Woman with curly hair and black glasses, white shirt, denim jacket sitting at a desk in front of a computerImage source

  • Shadowing or nesting phase: the next stage in a new hire’s journey, shadowing a more experienced colleague, observing calls, or fielding their own under close supervision.
  • Ongoing training: beyond initial training, every day remains a development opportunity. Monitoring and analytics tools allow regular feedback and personalized training paths.
  • Refresher or update training: There should be periodic formal training moments to establish foundations, e.g., new products or services, new tools or systems, and new campaigns.

For agents to fully engage with the startup’s growth journey, the business needs to support theirs.

6. Be sure training and development are comprehensive

Training and development opportunities are needed to imbibe a wide spectrum of knowledge, skills, and behaviors. For example:

  • Market and context-specific skills: Agents need sector-specific market awareness and, if targeting different territories, broader cultural and linguistic understanding.

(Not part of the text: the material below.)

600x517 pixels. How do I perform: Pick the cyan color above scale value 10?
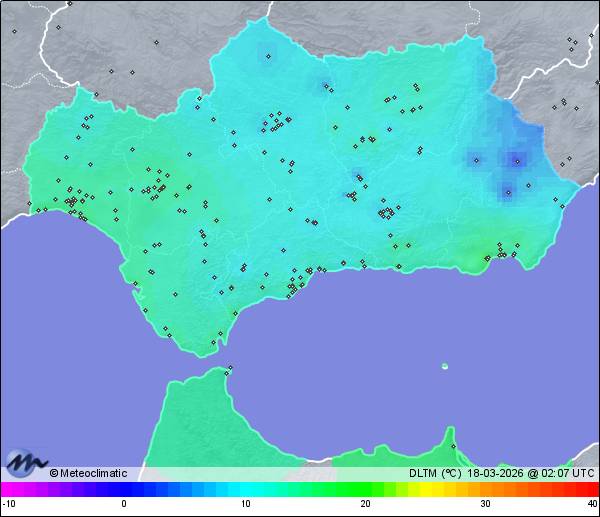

Knowledge of legal requirements (e.g., relating to data privacy) may also be pertinent.
  • Product knowledge: To do a product justice in customer conversations, they need a secure grasp of its benefits and features.
  • Internal systems: Agents need to know all the relevant systems involved in executing their work, e.g., the call center software, the sales quote software, and order processing procedures.
  • Soft skills & customer care: As well as explaining product features and benefits, agents need to harness their emotional intelligence, show empathy, diffuse tension, and offer solutions.
  • Team unity and collaboration: Fostering a collaborative culture where reaching out to ask for or offer support is the norm.

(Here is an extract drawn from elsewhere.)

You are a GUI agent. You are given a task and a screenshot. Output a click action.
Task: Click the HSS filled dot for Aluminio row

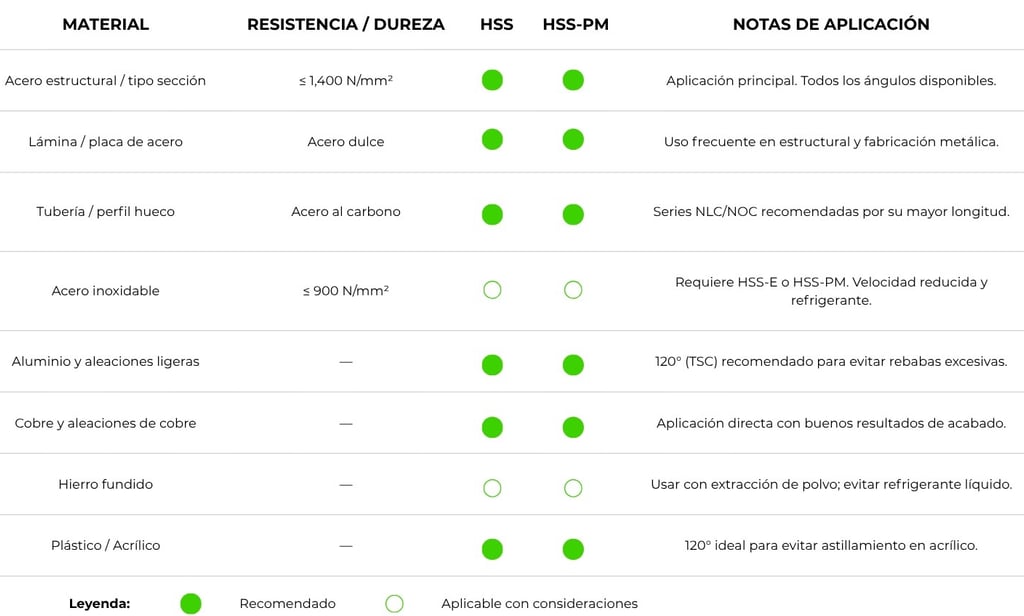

These domains need regular revisiting. Customers’ needs change. Sales campaigns come and go. Products are continually updated. An ongoing QA process may highlight product weaknesses necessitating customer support. Mastery means constantly chasing the tide!

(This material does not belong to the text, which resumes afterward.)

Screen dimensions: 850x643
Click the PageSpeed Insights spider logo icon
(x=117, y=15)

Avoxi infographicImage source

7. Utilize different styles and channels of training

A range of channels can help embed training in the everyday culture of remote teams:

  • Live video: Ideal for delivering training to groups of agents. Also perfect for one-to-one or smaller group chats. It’s the closest remote communication gets to ‘in-person’.
  • Audio: A supportive phone call can also help agents move forward.
  • Chat tools: Provide informal sites for worries and advice to be instantly shared. Keeping a ‘water-cooler’ style chat open during shifts can foster team spirit: colleagues are just a few taps of a keyboard away.
  • Email/messaging: Potentially useful for more formal dialogue.
  • On-call support: ‘Whisper’ tools mean a supervisor listening to a call can talk to the agent (and offer guidance) without the customer hearing. Such real-time support can help convert classroom learning into professional practice.
  • Knowledge bank: Building up a rich and well-organized knowledge bank (e.g., video tutorials, call recordings, and documentary guides) takes time but can cover most aspects and be drawn on as self-learning to support an agent’s training path.
  • Artificial intelligence: Some AI call tools help diagnose customer concerns, suggest solutions, and guide conversations, accelerating turning theory into practice.

The configuration of training can also vary depending on what’s needed:

  • Trainer-led sessions: For introducing new products, campaigns, or strategies. Also useful for collaborative work across teams.
  • Peer-to-peer coaching or shadowing: Great for spreading the expertise of peers.
  • Self-learning: Using the Knowledge Bank described above, or other resources.
  • On-the-job: Real-time agent support via whispering, AI, or chat tool.
  • One-to-one chats: Video or phone performance dialogue between an agent and supervisor, concerning KPIs and QA call monitoring.

Quality training is about ongoing support for agents

To drive a startup forward, agents need to be empowered and invested. Nurturing a culture of continuous development through formal training, coaching, and independent learning is crucial. Technology offers powerful tools to support this. Startups should use them to build happy and high-achieving teams, ready for growth.